_TASK REQUIREMENTS:_ Restate exactly the lines below, from the one containing "721x326 pixels." through the final line, and leave out the pictures.

_RECORDS:_
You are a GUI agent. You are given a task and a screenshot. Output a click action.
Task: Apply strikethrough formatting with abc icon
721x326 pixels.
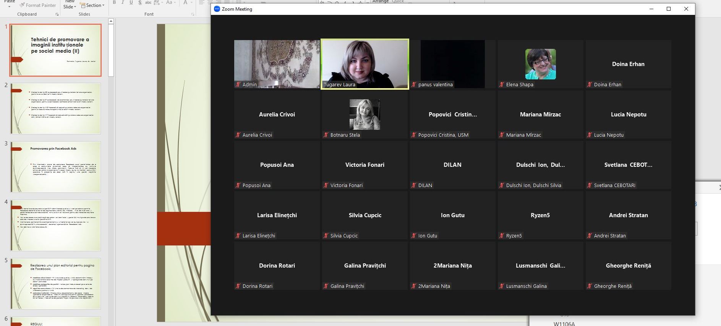pos(148,2)
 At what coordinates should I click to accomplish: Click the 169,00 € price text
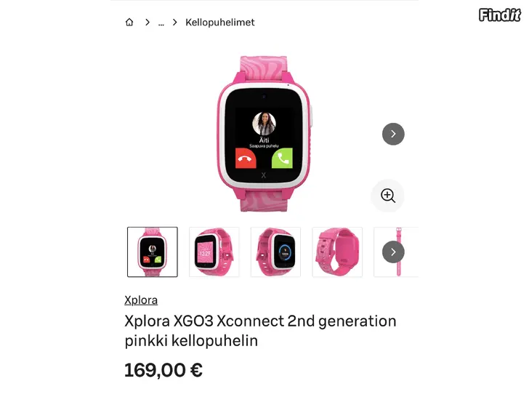click(x=163, y=370)
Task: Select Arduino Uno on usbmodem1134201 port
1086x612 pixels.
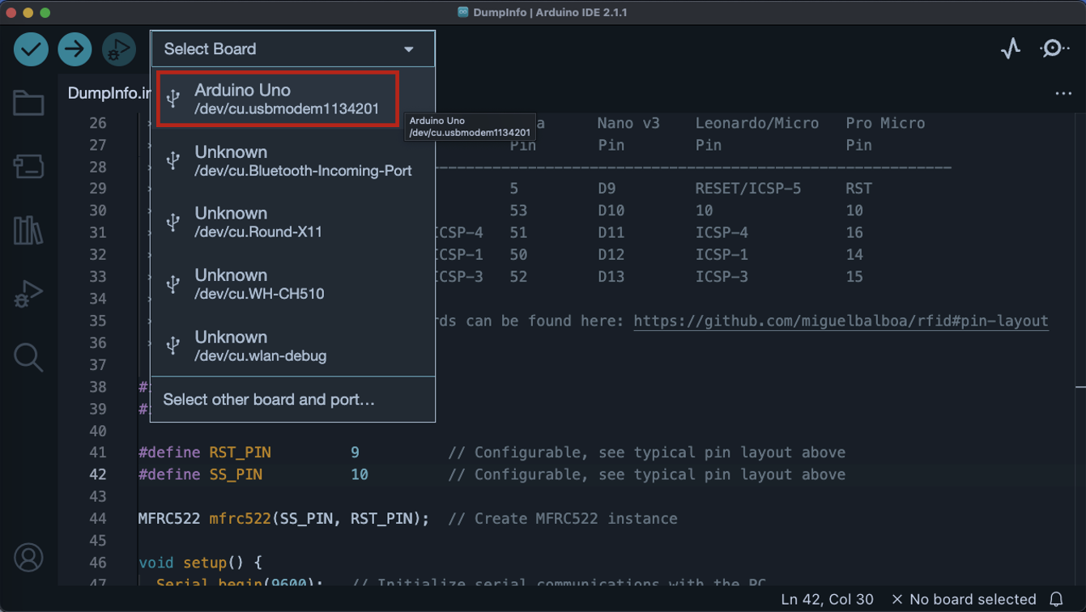Action: (x=278, y=99)
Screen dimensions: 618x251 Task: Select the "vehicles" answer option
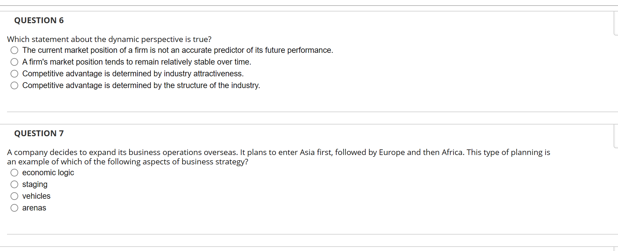[14, 196]
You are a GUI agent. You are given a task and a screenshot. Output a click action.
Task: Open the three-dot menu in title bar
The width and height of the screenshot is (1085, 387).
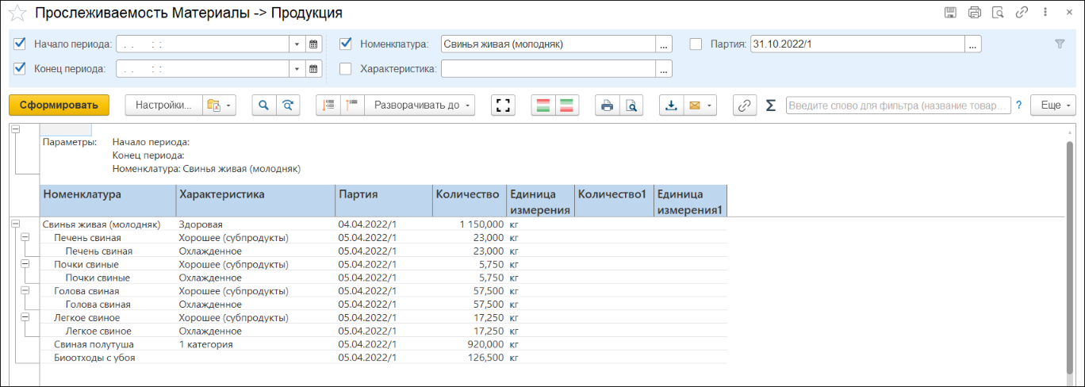tap(1045, 13)
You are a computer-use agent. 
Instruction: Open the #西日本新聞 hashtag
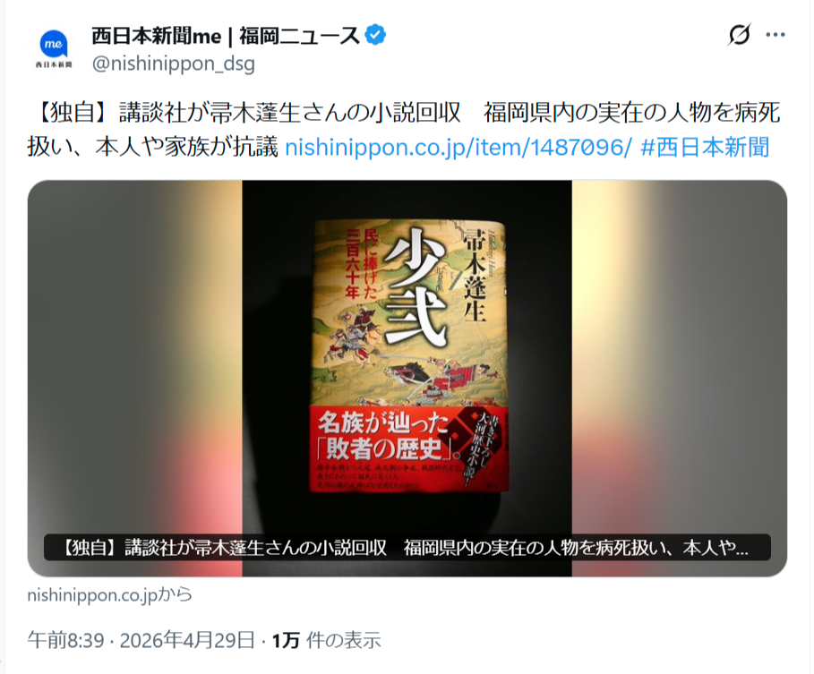[x=705, y=148]

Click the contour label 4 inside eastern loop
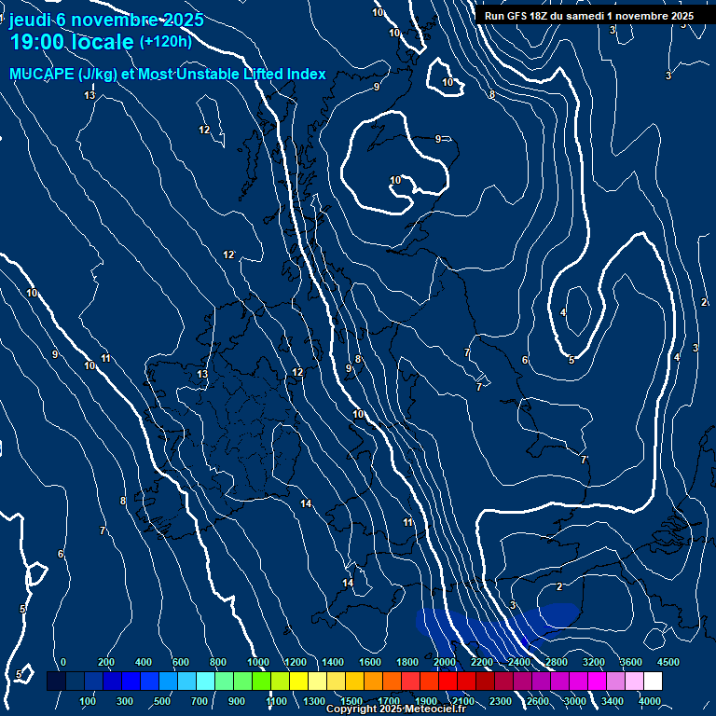(x=563, y=312)
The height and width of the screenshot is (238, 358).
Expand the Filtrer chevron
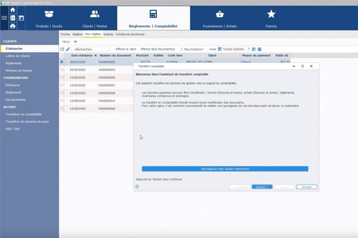[76, 42]
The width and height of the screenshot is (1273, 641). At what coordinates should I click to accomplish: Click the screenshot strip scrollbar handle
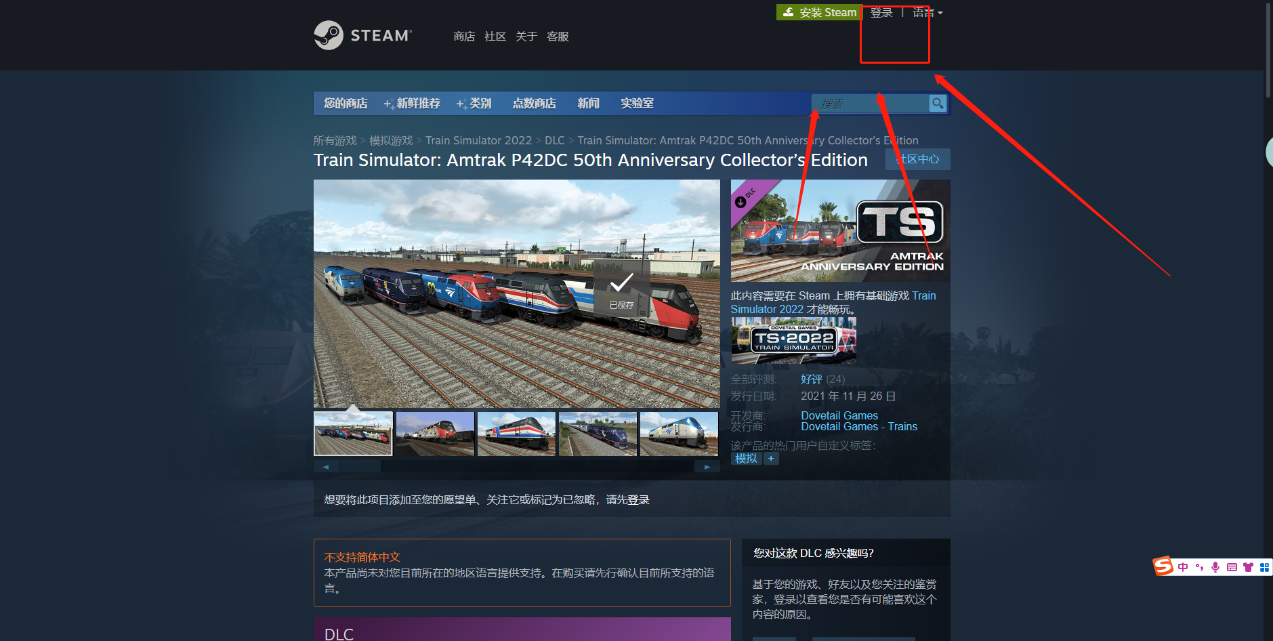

_RESPONSE TO THE EXERCISE:_
721x326 pixels.
pos(148,2)
 At what coordinates should I click to accomplish: Click the 169,00 € price text
click(x=163, y=370)
Task: Select Arduino Uno on usbmodem1134201 port
1086x612 pixels.
Action: (x=278, y=99)
Screen dimensions: 618x251 Task: Select the "vehicles" answer option
[14, 196]
You are a GUI agent. You are given a task and a screenshot. Output a click action.
Task: Open the three-dot menu in title bar
The width and height of the screenshot is (1085, 387).
tap(1045, 13)
You are a computer-use agent. 
Instruction: Open the #西日本新聞 hashtag
[x=705, y=148]

Click the contour label 4 inside eastern loop
(x=563, y=312)
The height and width of the screenshot is (238, 358).
Expand the Filtrer chevron
[76, 42]
The width and height of the screenshot is (1273, 641). At what coordinates should I click to accomplish: Click the screenshot strip scrollbar handle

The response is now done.